Victory Giant Technology (HuiZhou) Co., Ltd.
- Native name: 胜宏科技(惠州)股份有限公司
- Formerly: Shenghua Electronics
- Type: Public
- Traded as: SZSE: 300476 SEHK: 2476
- Industry: Semiconductor
- Founded: 2003; 23 years ago
- Founder: Chen Tao
- Headquarters: Huizhou, Guangdong, China
- Key people: Chen Tao (Chairman) Zhao Qixiang (President)
- Revenue: CN¥10.73 billion (2024)
- Net income: CN¥1.15 billion (2024)
- Total assets: CN¥19.18 billion (2024)
- Total equity: CN¥8.93 billion (2024)
- Website: www.shpcb.com

= Victory Giant Technology =

Chinese PCB company

Victory Giant Technology (HuiZhou) Co., Ltd. (VGT; 胜宏科技 (Shènghóng kējì)) is a publicly listed Chinese company that engages in the provision of printed circuit boards (PCB).
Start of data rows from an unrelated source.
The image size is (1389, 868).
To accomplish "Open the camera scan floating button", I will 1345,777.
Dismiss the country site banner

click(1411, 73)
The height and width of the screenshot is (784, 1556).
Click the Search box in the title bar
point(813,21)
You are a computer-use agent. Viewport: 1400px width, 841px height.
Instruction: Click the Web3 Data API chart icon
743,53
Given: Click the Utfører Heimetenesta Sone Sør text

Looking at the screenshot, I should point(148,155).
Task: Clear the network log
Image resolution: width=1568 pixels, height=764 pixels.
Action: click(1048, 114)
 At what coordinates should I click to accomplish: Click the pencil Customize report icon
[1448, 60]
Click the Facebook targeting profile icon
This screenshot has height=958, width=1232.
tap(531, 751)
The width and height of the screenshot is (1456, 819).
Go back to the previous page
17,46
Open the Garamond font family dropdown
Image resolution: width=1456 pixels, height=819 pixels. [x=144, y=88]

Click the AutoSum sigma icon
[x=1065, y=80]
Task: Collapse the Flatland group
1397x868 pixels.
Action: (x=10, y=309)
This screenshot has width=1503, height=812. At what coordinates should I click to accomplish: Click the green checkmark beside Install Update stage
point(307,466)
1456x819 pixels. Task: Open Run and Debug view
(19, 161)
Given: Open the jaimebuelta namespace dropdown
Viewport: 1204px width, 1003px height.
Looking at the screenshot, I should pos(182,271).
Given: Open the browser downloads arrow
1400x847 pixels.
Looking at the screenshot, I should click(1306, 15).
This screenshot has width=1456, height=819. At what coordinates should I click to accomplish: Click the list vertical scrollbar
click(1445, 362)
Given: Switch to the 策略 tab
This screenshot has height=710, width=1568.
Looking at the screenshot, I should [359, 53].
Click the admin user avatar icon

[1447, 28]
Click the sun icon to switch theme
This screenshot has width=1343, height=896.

It is known to be Nvidia's leading supplier of PCB for AI servers and graphics cards.

== Background ==
VGT was founded in 2006 by Chen Tao, a former soldier and civil servant who was previously a salesperson at a Taiwanese-owned PCB factory.

In 2015, VGT held its initial public offering and became a listed company on the Shenzhen Stock Exchange.

In 2019, Chen made the decision to establish VGT's High Density Interconnect (HDI) division. It was a bet on the complex, high-end boards needed for gaming graphics cards. The bet paid off as Victory Giant became a core supplier of Nvidia which included supplying its H-series AI accelerator cards.

In 2024, Victory Giant acquired Taiwanese competitor APCB's business in Thailand. Less than a year later, it was reported that VGT was on track to have its second factory up and running in Thailand.

In March 2025, VGT started constructing a factory in the Bac Ninh province of Vietnam. The project's estimated cost is $520 million.

In July 2025, VGT announced it planned to hold a secondary listing on the Hong Kong Stock Exchange.

In November 2025, Bloomberg News reported that shares of VGT had risen nearly 600% that year due to its ties with Nvidia and AI. VGT emerged as top in sales for AI and high-performance computing during that year.

On 21 April 2026, VGT listed on the Hong Kong Stock Exchange.